Uzmanlar perde arkasını anlattı: Orta Doğu’da gizli senaryo: Terör kimin aparatı?
Akademisyenlere göre DEAŞ ve benzeri terör örgütleri, Ortadoğu’da uzun yıllardır sürdürülen dış destekli bir yeniden dizayn sürecinin parçası olarak kullanılıyor. Yeditepe Üniversitesi’nden Doç. Dr. Furkan Kaya, Türkiye’nin Suriye ve Irak’taki etkin rolünün bazı aktörleri rahatsız ettiğini, bu nedenle DEAŞ’ın yeniden sahaya sürülerek Türkiye’nin iç güvenliğinin hedef alındığını belirtti. İstanbul Aydın Üniversitesi’nden Dr. Canan Tercan ise DEAŞ ve SDG’nin farklı dönemlerde aynı ekonomik hatlar üzerinden hareket ettiğini, bu yapıların Müslümanlara yönelik olumsuz algıyı yeniden üretmek amacıyla kullanıldığını vurguladı. Uzmanlar, terörün Türkiye’nin bölgesel oyun kurucu rolüne karşı bir baskı aracı olarak devreye sokulduğu uyarısında bulundu.
Suriye merkezli gelişmeler ve Türkiye’de gerçekleştirilen son DEAŞ operasyonları, terör örgütlerinin yeniden bir “aparat” olarak sahaya sürüldüğü yönündeki tartışmaları alevlendirdi.
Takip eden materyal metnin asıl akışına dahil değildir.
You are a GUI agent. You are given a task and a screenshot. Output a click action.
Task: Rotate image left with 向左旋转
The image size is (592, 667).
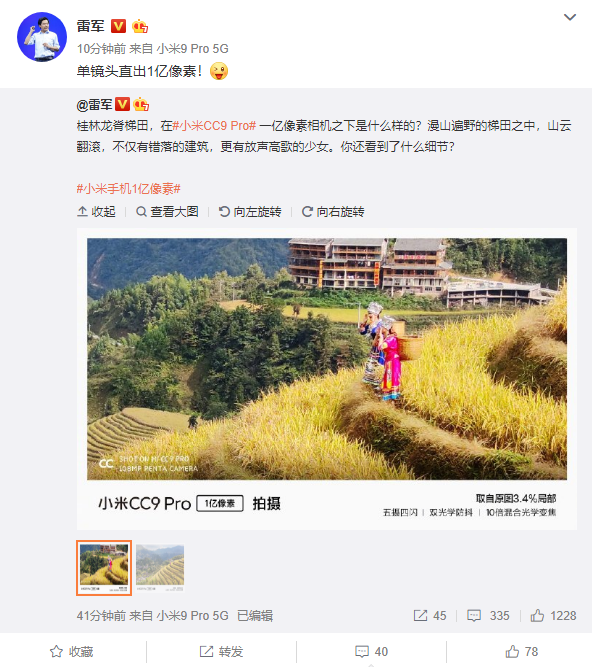[x=250, y=211]
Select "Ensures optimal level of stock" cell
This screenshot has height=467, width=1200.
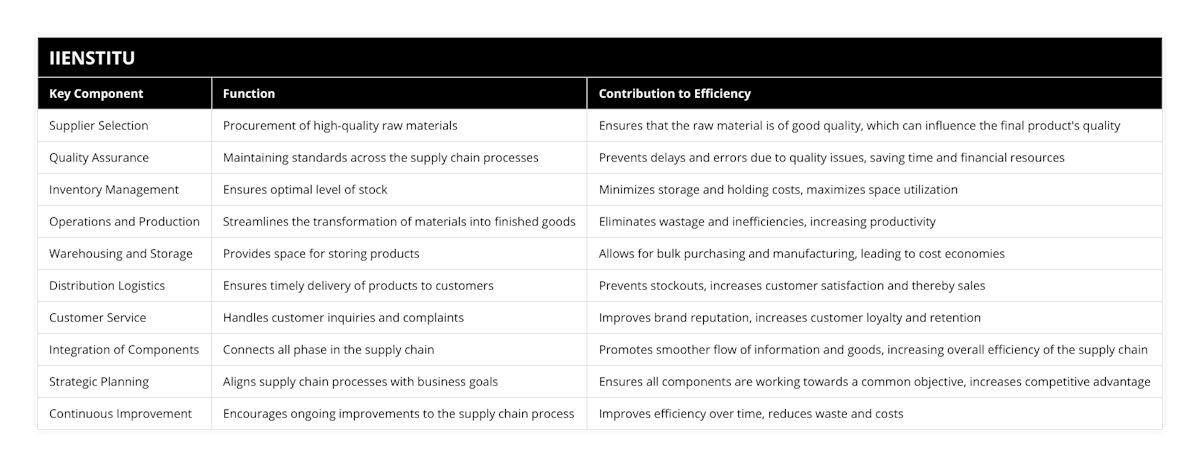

Akademisyenler, yaşananların rastlantı olmadığını, bölgesel ve küresel güç mücadelelerinin bir yansıması olduğunu vurguluyor.
“Orta Doğu 100 Yıllık Bir Dizayn Projesinin İçinde”
Yeditepe Üniversitesi Öğretim Üyesi Doç. Dr. Furkan Kaya, ABD’nin Orta Doğu politikalarının uzun vadeli bir planın parçası olduğunu belirterek, Büyük Orta Doğu Projesi kapsamında terör örgütlerinin yıllardır araçsallaştırıldığını söyledi. Kaya’ya göre, PKK/YPG’nin farklı isimler altında meşrulaştırılması ve “öz yönetim” söylemleri bu stratejinin bir uzantısı.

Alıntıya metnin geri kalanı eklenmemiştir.